The Prologue for the Parable of the Two Sons is Genesis 3

The Fall
1 Now the serpent was more subtil than any beast of the field which the LORD God had made. And he said unto the woman, Yea, hath God said, Ye shall not eat of every tree of the garden?

2 And the woman said unto the serpent, We may eat of the fruit of the trees of the garden:
3 But of the fruit of the tree which is in the midst of the garden, God hath said, Ye shall not eat of it, neither shall ye touch it, lest ye die.
4 And the serpent said unto the woman, Ye shall not surely die:
5 For God doth know that in the day ye eat thereof, then your eyes shall be opened, and ye shall be as gods, knowing good and evil.
6 And when the woman saw that the tree was good for food, and that it was pleasant to the eyes, and a tree to be desired to make one wise, she took of the fruit thereof, and did eat, and gave also unto her husband with her; and he did eat.
7 And the eyes of them both were opened, and they knew that they were naked; and they sewed fig leaves together, and made themselves aprons.
(Genesis 3:1-7)

This is a description of our fallenness. Our nothingness.There are some things we need to recognize in what happens in this passage:

1) God’s Word was questioned – “hath God said,…”
2) God’s Word was twisted – “Ye shall not surely die:”
3) Man was said to be lifted up to be like God – “ye shall be as gods, knowing good and evil.”
4) Adam and Eve exchanged the truth about God for a lie and worshiped and served a created thing rather than their Creator (Romans 1:25)
5) They are now characterized by worldliness

Life on the outside (of the garden) is dominated by worldliness. Let me repeat that. Life is dominated, on the outside, by worldliness. So, really the question is, how do we define worldliness? There are lots of definitions out there. What I want to do here is to give us a bottom line description of worldliness. And here it is – worldliness is performance based living. Worldliness is performance based living.
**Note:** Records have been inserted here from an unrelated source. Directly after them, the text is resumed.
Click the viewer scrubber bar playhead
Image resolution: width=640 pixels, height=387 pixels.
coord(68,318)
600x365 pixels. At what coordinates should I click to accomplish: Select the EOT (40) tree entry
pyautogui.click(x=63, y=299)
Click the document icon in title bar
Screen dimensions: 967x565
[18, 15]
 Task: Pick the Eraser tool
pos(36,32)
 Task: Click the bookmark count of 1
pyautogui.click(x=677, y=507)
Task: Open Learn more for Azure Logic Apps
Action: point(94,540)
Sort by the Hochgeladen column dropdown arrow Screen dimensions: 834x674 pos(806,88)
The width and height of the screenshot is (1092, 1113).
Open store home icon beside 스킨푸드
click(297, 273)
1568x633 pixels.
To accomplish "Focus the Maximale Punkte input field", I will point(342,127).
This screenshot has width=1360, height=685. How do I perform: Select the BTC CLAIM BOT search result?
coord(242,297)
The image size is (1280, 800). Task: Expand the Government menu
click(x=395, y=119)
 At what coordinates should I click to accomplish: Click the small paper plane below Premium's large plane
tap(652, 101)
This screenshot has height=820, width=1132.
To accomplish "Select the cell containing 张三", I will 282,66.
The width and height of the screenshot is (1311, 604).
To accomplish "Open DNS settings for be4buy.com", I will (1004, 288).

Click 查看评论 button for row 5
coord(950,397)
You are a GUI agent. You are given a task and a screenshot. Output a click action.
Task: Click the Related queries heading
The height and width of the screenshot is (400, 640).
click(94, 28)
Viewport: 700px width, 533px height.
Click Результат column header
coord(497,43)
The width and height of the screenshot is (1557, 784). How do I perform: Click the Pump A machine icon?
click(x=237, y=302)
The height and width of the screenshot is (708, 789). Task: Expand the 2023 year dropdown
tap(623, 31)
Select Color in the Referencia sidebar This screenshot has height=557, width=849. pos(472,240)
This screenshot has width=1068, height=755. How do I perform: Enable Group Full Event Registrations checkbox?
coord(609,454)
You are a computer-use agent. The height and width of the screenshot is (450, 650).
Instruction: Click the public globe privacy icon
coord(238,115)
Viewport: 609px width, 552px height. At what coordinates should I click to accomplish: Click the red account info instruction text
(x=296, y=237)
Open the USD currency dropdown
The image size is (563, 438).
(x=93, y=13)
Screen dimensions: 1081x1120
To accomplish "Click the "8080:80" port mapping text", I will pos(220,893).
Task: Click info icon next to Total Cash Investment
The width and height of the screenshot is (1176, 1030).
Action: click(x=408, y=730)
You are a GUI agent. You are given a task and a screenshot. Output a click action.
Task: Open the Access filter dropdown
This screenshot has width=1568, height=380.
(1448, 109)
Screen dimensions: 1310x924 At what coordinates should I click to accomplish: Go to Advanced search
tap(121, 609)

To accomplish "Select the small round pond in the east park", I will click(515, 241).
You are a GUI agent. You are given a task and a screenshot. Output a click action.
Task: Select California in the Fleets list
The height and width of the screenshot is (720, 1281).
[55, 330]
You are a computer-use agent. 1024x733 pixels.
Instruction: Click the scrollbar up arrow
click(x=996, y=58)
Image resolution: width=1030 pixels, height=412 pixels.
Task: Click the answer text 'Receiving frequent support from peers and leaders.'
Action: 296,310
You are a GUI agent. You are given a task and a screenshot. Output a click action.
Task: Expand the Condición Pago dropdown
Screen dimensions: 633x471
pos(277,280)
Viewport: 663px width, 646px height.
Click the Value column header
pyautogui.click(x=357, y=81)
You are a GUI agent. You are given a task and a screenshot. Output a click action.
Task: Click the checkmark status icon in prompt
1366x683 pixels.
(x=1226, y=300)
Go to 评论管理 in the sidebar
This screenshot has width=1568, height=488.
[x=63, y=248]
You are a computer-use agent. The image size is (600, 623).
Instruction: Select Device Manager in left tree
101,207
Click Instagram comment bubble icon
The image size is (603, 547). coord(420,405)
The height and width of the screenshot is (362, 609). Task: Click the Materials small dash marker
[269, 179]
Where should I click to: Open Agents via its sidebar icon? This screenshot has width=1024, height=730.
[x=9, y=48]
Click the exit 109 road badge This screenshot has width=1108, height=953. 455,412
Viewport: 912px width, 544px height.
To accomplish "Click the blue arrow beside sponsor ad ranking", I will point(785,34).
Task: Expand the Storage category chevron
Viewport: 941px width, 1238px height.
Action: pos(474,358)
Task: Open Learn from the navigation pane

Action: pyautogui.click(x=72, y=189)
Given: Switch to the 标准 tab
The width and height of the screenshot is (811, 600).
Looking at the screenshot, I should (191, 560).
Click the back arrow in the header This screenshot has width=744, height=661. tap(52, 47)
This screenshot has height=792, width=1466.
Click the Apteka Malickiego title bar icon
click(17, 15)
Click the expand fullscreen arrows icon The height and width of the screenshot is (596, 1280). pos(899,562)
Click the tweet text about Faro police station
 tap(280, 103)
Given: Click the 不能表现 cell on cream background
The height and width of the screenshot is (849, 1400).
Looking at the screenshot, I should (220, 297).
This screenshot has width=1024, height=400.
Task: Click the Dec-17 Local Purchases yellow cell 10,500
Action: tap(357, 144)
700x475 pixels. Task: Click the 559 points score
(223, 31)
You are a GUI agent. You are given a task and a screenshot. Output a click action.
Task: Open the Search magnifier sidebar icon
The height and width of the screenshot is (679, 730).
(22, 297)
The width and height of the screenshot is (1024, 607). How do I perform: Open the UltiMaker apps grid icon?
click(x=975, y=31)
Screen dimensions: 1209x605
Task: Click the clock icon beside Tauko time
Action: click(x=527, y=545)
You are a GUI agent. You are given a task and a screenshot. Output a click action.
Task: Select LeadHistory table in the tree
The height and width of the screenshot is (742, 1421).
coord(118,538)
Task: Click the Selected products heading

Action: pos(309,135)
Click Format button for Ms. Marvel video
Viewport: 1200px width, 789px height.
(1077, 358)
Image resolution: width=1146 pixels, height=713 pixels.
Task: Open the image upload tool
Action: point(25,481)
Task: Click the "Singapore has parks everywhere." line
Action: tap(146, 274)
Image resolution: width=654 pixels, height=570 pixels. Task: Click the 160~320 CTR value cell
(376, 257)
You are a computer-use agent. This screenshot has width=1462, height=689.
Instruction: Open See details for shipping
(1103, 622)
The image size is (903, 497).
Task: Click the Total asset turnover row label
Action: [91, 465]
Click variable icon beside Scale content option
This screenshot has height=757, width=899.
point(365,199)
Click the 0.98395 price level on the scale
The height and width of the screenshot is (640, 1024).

20 Therefore by the deeds of the law there shall no flesh be justified in his sight: for by the law is the knowledge of sin.(Romans 3:10-20)

23 For all have sinned, and come short of the glory of God;6 But we are all as an unclean thing , and all our righteousnesses [righteous deeds] are as filthy rags; and we all do fade as a leaf; and our iniquities, like the wind, have taken us away.7 And there is none that calls upon thy name, that stirs up himself to take hold of thee: for thou hast hid thy face from us, and hast consumed us, because of our iniquities.(Isaiah 64:6-7)

12 Wherefore, as by one man sin entered into the world, and death by sin; and so death passed upon all men, for that all have sinned:(Romans 5:12)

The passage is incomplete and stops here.